▸ Exercise goal
The exercise asks for every line of the data to be reproduced exactly.

[Opening Extracted entries section]

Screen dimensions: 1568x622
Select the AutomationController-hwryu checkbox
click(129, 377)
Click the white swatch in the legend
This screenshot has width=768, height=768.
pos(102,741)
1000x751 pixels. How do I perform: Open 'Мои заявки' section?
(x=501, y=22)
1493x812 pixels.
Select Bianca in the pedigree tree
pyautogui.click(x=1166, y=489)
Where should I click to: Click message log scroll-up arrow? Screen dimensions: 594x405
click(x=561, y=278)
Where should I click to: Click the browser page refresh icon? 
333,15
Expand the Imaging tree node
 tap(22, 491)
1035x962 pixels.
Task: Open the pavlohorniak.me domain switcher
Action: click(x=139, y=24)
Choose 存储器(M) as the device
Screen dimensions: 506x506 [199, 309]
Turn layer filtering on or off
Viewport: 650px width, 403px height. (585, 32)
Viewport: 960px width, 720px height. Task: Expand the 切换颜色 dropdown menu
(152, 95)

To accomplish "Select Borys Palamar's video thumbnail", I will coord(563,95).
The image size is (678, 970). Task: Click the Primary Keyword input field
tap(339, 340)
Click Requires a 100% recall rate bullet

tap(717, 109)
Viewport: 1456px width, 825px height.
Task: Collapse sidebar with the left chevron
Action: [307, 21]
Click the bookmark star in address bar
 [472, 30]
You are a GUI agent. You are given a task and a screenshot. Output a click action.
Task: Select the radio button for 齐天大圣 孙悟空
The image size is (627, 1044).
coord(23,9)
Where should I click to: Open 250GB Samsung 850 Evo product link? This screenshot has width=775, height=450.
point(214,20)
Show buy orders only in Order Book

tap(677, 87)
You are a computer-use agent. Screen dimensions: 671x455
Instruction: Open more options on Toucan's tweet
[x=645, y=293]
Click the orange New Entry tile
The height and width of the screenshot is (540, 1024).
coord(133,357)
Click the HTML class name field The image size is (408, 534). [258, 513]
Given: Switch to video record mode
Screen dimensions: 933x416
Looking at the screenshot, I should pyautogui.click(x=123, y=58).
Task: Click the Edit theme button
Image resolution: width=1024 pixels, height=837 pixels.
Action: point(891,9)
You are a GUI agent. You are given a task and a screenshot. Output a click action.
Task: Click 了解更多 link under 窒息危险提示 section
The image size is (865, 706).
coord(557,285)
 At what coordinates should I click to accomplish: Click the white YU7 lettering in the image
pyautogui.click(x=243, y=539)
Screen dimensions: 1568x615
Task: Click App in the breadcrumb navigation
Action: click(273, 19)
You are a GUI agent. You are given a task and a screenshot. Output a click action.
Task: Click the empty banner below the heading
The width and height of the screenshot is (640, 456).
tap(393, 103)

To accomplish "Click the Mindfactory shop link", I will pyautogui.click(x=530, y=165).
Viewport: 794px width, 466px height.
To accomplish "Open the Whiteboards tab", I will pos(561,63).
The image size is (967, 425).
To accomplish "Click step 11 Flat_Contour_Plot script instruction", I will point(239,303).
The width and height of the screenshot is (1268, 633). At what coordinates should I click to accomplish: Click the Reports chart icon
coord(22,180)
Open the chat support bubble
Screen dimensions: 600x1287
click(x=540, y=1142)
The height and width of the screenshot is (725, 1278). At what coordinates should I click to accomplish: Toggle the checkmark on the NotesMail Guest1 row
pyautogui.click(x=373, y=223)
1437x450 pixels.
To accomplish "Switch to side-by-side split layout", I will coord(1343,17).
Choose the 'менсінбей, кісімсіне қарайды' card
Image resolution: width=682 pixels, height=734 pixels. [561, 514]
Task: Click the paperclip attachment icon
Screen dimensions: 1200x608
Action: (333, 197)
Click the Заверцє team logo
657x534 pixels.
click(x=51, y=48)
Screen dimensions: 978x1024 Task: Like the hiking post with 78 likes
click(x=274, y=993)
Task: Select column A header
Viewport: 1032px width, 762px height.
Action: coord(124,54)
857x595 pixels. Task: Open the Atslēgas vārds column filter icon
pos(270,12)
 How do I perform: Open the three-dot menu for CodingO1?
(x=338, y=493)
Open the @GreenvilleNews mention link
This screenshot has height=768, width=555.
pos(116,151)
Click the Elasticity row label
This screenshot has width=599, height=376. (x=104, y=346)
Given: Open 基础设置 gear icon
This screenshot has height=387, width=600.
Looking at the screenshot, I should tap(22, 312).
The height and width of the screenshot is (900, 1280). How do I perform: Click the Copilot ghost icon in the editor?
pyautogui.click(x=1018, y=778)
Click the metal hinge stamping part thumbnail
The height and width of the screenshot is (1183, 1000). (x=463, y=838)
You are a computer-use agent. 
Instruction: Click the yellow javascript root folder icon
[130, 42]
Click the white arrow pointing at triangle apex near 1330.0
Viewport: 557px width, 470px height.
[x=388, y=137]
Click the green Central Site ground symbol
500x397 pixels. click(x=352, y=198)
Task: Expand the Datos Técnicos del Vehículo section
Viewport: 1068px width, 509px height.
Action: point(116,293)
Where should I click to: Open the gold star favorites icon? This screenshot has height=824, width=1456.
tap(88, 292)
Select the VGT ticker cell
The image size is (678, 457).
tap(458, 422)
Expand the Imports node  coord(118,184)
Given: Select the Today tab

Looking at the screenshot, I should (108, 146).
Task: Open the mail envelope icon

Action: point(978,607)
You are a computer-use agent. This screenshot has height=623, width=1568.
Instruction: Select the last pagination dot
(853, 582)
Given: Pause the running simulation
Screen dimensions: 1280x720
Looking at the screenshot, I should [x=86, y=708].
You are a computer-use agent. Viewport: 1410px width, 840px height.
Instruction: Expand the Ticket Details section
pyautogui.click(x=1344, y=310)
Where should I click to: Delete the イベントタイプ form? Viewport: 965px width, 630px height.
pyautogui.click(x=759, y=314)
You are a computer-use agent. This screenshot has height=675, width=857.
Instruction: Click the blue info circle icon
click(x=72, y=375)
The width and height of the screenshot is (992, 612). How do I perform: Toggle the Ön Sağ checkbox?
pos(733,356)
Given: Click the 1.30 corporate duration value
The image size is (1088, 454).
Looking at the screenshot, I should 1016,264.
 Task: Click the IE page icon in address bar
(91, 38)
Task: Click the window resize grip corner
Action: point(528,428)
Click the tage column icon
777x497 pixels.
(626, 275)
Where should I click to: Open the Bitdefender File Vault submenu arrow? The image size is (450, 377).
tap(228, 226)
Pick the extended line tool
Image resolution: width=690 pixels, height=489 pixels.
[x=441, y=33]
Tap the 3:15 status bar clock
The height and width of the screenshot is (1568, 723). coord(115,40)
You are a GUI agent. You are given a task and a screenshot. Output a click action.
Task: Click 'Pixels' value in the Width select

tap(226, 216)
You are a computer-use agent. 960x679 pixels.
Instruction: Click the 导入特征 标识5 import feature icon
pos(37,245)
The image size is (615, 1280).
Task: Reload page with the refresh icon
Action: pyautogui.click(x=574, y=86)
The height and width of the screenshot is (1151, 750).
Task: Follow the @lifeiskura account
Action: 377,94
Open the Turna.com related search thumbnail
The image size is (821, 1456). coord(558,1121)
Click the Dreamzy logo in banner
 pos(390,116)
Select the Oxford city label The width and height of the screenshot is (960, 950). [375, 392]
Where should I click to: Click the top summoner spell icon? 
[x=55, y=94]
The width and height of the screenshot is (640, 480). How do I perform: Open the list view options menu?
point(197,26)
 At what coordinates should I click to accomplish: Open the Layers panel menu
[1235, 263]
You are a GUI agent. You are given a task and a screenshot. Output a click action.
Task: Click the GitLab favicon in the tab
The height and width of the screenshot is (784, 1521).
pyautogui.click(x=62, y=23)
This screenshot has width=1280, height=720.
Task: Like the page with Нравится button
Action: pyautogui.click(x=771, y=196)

[Closing Extracted entries section]

▸ Task solution
Screen dimensions: 1568x622
Select the AutomationController-hwryu checkbox
click(129, 377)
Click the white swatch in the legend
This screenshot has width=768, height=768.
pos(102,741)
1000x751 pixels. How do I perform: Open 'Мои заявки' section?
(x=501, y=22)
1493x812 pixels.
Select Bianca in the pedigree tree
pyautogui.click(x=1166, y=489)
Where should I click to: Click message log scroll-up arrow? Screen dimensions: 594x405
click(x=561, y=278)
Where should I click to: Click the browser page refresh icon? 
333,15
Expand the Imaging tree node
 tap(22, 491)
1035x962 pixels.
Task: Open the pavlohorniak.me domain switcher
Action: click(x=139, y=24)
Choose 存储器(M) as the device
Screen dimensions: 506x506 [199, 309]
Turn layer filtering on or off
Viewport: 650px width, 403px height. (585, 32)
Viewport: 960px width, 720px height. Task: Expand the 切换颜色 dropdown menu
(152, 95)

To accomplish "Select Borys Palamar's video thumbnail", I will coord(563,95).
The image size is (678, 970). Task: Click the Primary Keyword input field
tap(339, 340)
Click Requires a 100% recall rate bullet

tap(717, 109)
Viewport: 1456px width, 825px height.
Task: Collapse sidebar with the left chevron
Action: [307, 21]
Click the bookmark star in address bar
 [472, 30]
You are a GUI agent. You are given a task and a screenshot. Output a click action.
Task: Select the radio button for 齐天大圣 孙悟空
The image size is (627, 1044).
coord(23,9)
Where should I click to: Open 250GB Samsung 850 Evo product link? This screenshot has width=775, height=450.
point(214,20)
Show buy orders only in Order Book

tap(677, 87)
You are a computer-use agent. Screen dimensions: 671x455
Instruction: Open more options on Toucan's tweet
[x=645, y=293]
Click the orange New Entry tile
The height and width of the screenshot is (540, 1024).
coord(133,357)
Click the HTML class name field The image size is (408, 534). [258, 513]
Given: Switch to video record mode
Screen dimensions: 933x416
Looking at the screenshot, I should pyautogui.click(x=123, y=58).
Task: Click the Edit theme button
Image resolution: width=1024 pixels, height=837 pixels.
Action: point(891,9)
You are a GUI agent. You are given a task and a screenshot. Output a click action.
Task: Click 了解更多 link under 窒息危险提示 section
The image size is (865, 706).
coord(557,285)
 At what coordinates should I click to accomplish: Click the white YU7 lettering in the image
pyautogui.click(x=243, y=539)
Screen dimensions: 1568x615
Task: Click App in the breadcrumb navigation
Action: click(273, 19)
You are a GUI agent. You are given a task and a screenshot. Output a click action.
Task: Click the empty banner below the heading
The width and height of the screenshot is (640, 456).
tap(393, 103)

To accomplish "Click the Mindfactory shop link", I will pyautogui.click(x=530, y=165).
Viewport: 794px width, 466px height.
To accomplish "Open the Whiteboards tab", I will pos(561,63).
The image size is (967, 425).
To accomplish "Click step 11 Flat_Contour_Plot script instruction", I will point(239,303).
The width and height of the screenshot is (1268, 633). At what coordinates should I click to accomplish: Click the Reports chart icon
coord(22,180)
Open the chat support bubble
Screen dimensions: 600x1287
click(x=540, y=1142)
The height and width of the screenshot is (725, 1278). At what coordinates should I click to accomplish: Toggle the checkmark on the NotesMail Guest1 row
pyautogui.click(x=373, y=223)
1437x450 pixels.
To accomplish "Switch to side-by-side split layout", I will coord(1343,17).
Choose the 'менсінбей, кісімсіне қарайды' card
Image resolution: width=682 pixels, height=734 pixels. [561, 514]
Task: Click the paperclip attachment icon
Screen dimensions: 1200x608
Action: (333, 197)
Click the Заверцє team logo
657x534 pixels.
click(x=51, y=48)
Screen dimensions: 978x1024 Task: Like the hiking post with 78 likes
click(x=274, y=993)
Task: Select column A header
Viewport: 1032px width, 762px height.
Action: coord(124,54)
857x595 pixels. Task: Open the Atslēgas vārds column filter icon
pos(270,12)
 How do I perform: Open the three-dot menu for CodingO1?
(x=338, y=493)
Open the @GreenvilleNews mention link
This screenshot has height=768, width=555.
pos(116,151)
Click the Elasticity row label
This screenshot has width=599, height=376. (x=104, y=346)
Given: Open 基础设置 gear icon
This screenshot has height=387, width=600.
Looking at the screenshot, I should tap(22, 312).
The height and width of the screenshot is (900, 1280). How do I perform: Click the Copilot ghost icon in the editor?
pyautogui.click(x=1018, y=778)
Click the metal hinge stamping part thumbnail
The height and width of the screenshot is (1183, 1000). (x=463, y=838)
You are a computer-use agent. 
Instruction: Click the yellow javascript root folder icon
[130, 42]
Click the white arrow pointing at triangle apex near 1330.0
Viewport: 557px width, 470px height.
[x=388, y=137]
Click the green Central Site ground symbol
500x397 pixels. click(x=352, y=198)
Task: Expand the Datos Técnicos del Vehículo section
Viewport: 1068px width, 509px height.
Action: point(116,293)
Where should I click to: Open the gold star favorites icon? This screenshot has height=824, width=1456.
tap(88, 292)
Select the VGT ticker cell
The image size is (678, 457).
tap(458, 422)
Expand the Imports node  coord(118,184)
Given: Select the Today tab

Looking at the screenshot, I should (108, 146).
Task: Open the mail envelope icon

Action: point(978,607)
You are a computer-use agent. This screenshot has height=623, width=1568.
Instruction: Select the last pagination dot
(853, 582)
Given: Pause the running simulation
Screen dimensions: 1280x720
Looking at the screenshot, I should [x=86, y=708].
You are a computer-use agent. Viewport: 1410px width, 840px height.
Instruction: Expand the Ticket Details section
pyautogui.click(x=1344, y=310)
Where should I click to: Delete the イベントタイプ form? Viewport: 965px width, 630px height.
pyautogui.click(x=759, y=314)
You are a computer-use agent. This screenshot has height=675, width=857.
Instruction: Click the blue info circle icon
click(x=72, y=375)
The width and height of the screenshot is (992, 612). How do I perform: Toggle the Ön Sağ checkbox?
pos(733,356)
Given: Click the 1.30 corporate duration value
The image size is (1088, 454).
Looking at the screenshot, I should 1016,264.
 Task: Click the IE page icon in address bar
(91, 38)
Task: Click the window resize grip corner
Action: point(528,428)
Click the tage column icon
777x497 pixels.
(626, 275)
Where should I click to: Open the Bitdefender File Vault submenu arrow? The image size is (450, 377).
tap(228, 226)
Pick the extended line tool
Image resolution: width=690 pixels, height=489 pixels.
[x=441, y=33]
Tap the 3:15 status bar clock
The height and width of the screenshot is (1568, 723). coord(115,40)
You are a GUI agent. You are given a task and a screenshot. Output a click action.
Task: Click 'Pixels' value in the Width select

tap(226, 216)
You are a computer-use agent. 960x679 pixels.
Instruction: Click the 导入特征 标识5 import feature icon
pos(37,245)
The image size is (615, 1280).
Task: Reload page with the refresh icon
Action: pyautogui.click(x=574, y=86)
The height and width of the screenshot is (1151, 750).
Task: Follow the @lifeiskura account
Action: 377,94
Open the Turna.com related search thumbnail
The image size is (821, 1456). coord(558,1121)
Click the Dreamzy logo in banner
 pos(390,116)
Select the Oxford city label The width and height of the screenshot is (960, 950). [375, 392]
Where should I click to: Click the top summoner spell icon? 
[x=55, y=94]
The width and height of the screenshot is (640, 480). How do I perform: Open the list view options menu?
point(197,26)
 At what coordinates should I click to accomplish: Open the Layers panel menu
[1235, 263]
You are a GUI agent. You are given a task and a screenshot. Output a click action.
Task: Click the GitLab favicon in the tab
The height and width of the screenshot is (784, 1521).
pyautogui.click(x=62, y=23)
This screenshot has width=1280, height=720.
Task: Like the page with Нравится button
Action: pyautogui.click(x=771, y=196)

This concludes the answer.